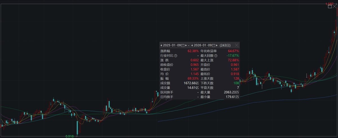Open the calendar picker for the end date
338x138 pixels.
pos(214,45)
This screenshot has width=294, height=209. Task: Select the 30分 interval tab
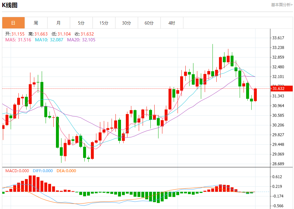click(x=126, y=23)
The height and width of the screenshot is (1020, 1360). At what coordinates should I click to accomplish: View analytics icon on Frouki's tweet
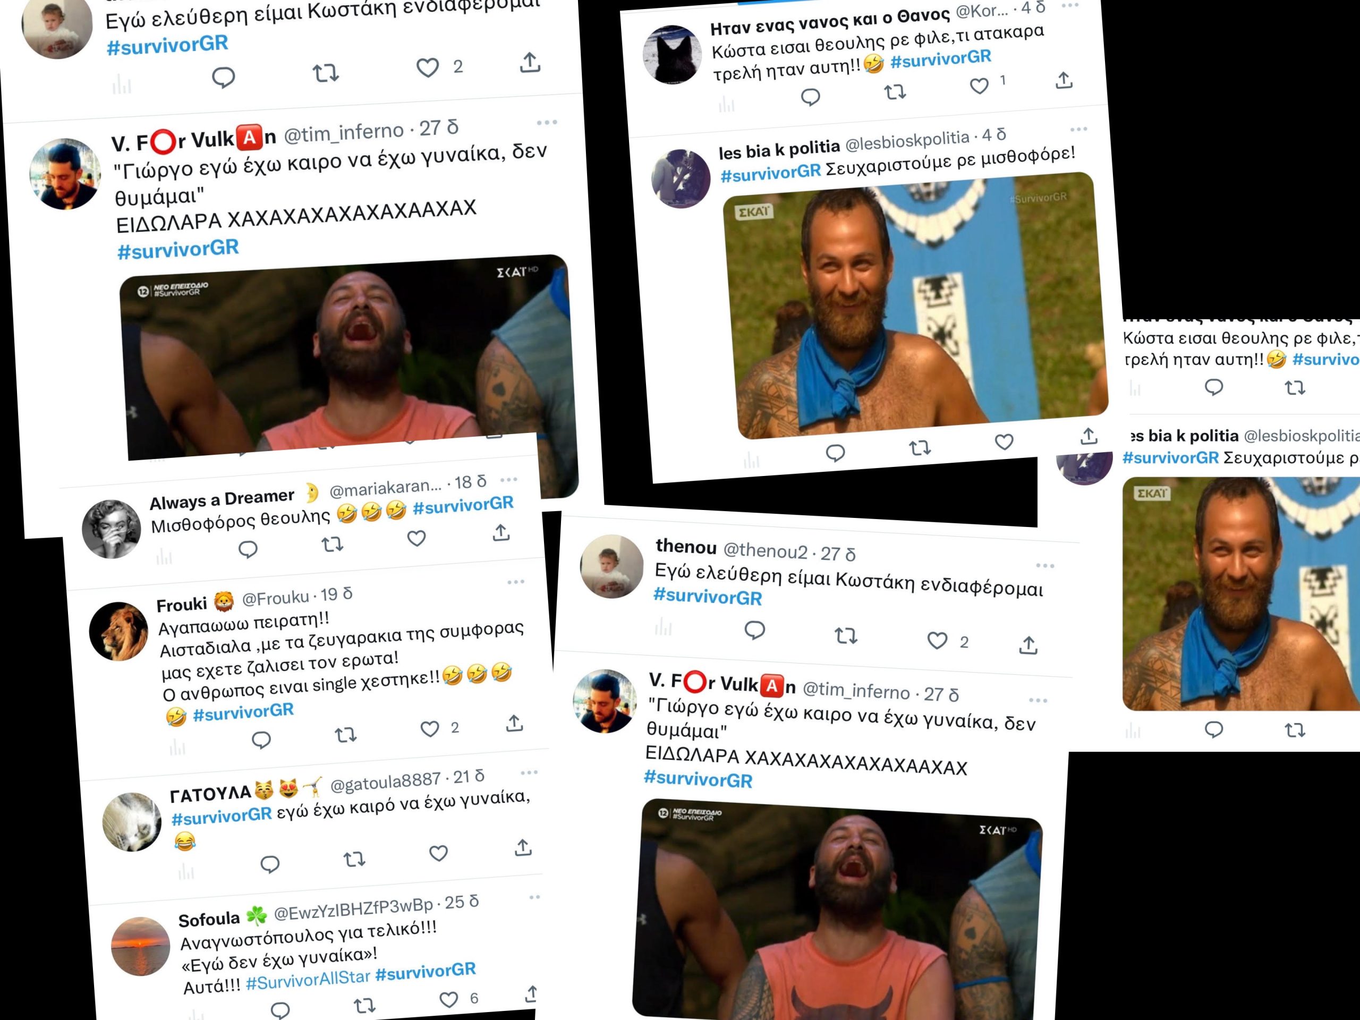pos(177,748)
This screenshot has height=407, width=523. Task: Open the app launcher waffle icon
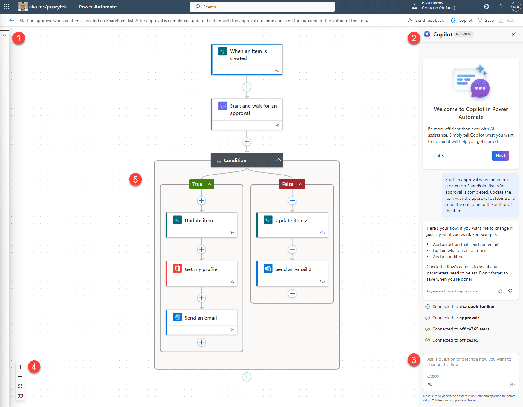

-- -- --

Set out the listing, from the line containing "The height and" through the end of the listing, as a JSON list of strings with one string per line and no blank lines. Leave out the pictures.

[
  "The height and width of the screenshot is (1020, 1360). At what coordinates should I click to accomplish: View analytics icon on Frouki's tweet",
  "pos(177,748)",
  "This screenshot has height=407, width=523. Task: Open the app launcher waffle icon"
]